Load Balancing | Aidan Finn, IT Pro

Understanding How Azure Application Gateway Works

In this post, I will explain how things such as frontend configurations, listeners, HTTP settings, probes, backend pools, and rules work together to enable service publication in the Azure Web Application Gateway (WAG)/Web Application Firewall (WAF).

Introduction

The WAF/WAG is a scary beast at first. When you open one up there are just so many settings to be tweaked. If you are publishing just a simple test HTTP server, it’s easy: you populate the default backend pool and things just start to work. But if you want HTTPS, or to service many pools/sites, then things get complicated. And frustratingly slow 🙂 – Things have improved in v1 and v2 is significantly faster to configure, although it has architectural limitations (force public IP address and lack of support for route tables) that prevent me from using v2 in my large network deployments. Hopefully, the above map and following text will simplify things by explaining what all the pieces do and how they work together.

The below is not feature complete, and things will change in the future. But for 99% of you, this should (hopefully) be helpful.

Backend Pool

The backend pool describes a set of machines/services that will work together. The members of a backend pool must be all of the same type from one of these types:

IP address/hostname: a common choice in large Azure deployments – you can span peering connections to other VNets
Virtual machine: Select a machine from the same VNet as the WAG/WAF
VMSS: Virtual machine scale sets in the same VNet as the WAG/WAF
App Services: In the same subscription as the WAG/WAF

From here on out, I’ll be using the term “web server” to describe the above.

==================================================

WHAT TO DO
Reproduce verbatim the portion of the Azure Application Gateway article starting with "The below is" and going on through "describe the above.". Rely solely on the Azure Application Gateway article and not on the data that follows it.

PROVIDED DATA

==================================================

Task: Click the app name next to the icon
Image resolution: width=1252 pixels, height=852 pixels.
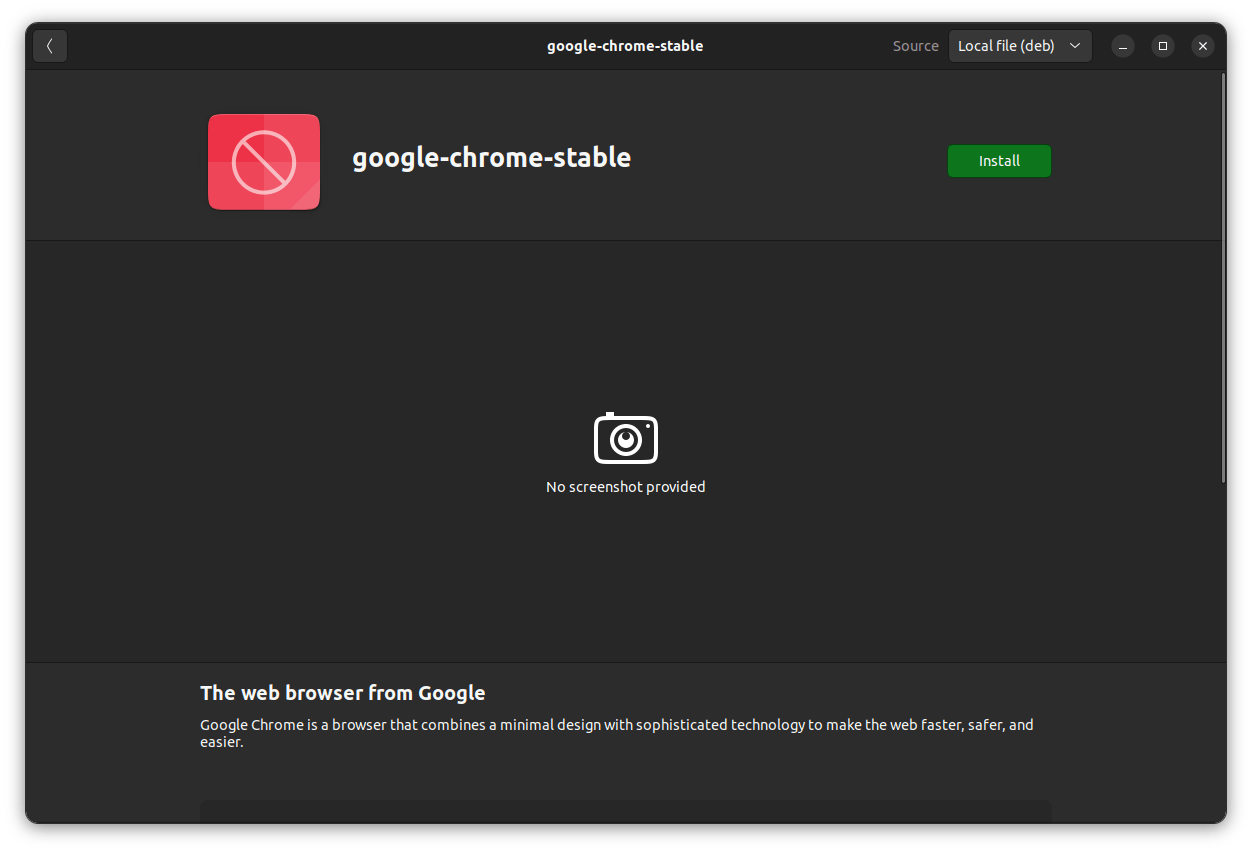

==================================================

RESULT BELOW
The below is not feature complete, and things will change in the future. But for 99% of you, this should (hopefully) be helpful.

Backend Pool

The backend pool describes a set of machines/services that will work together. The members of a backend pool must be all of the same type from one of these types:

IP address/hostname: a common choice in large Azure deployments – you can span peering connections to other VNets
Virtual machine: Select a machine from the same VNet as the WAG/WAF
VMSS: Virtual machine scale sets in the same VNet as the WAG/WAF
App Services: In the same subscription as the WAG/WAF

From here on out, I’ll be using the term “web server” to describe the above.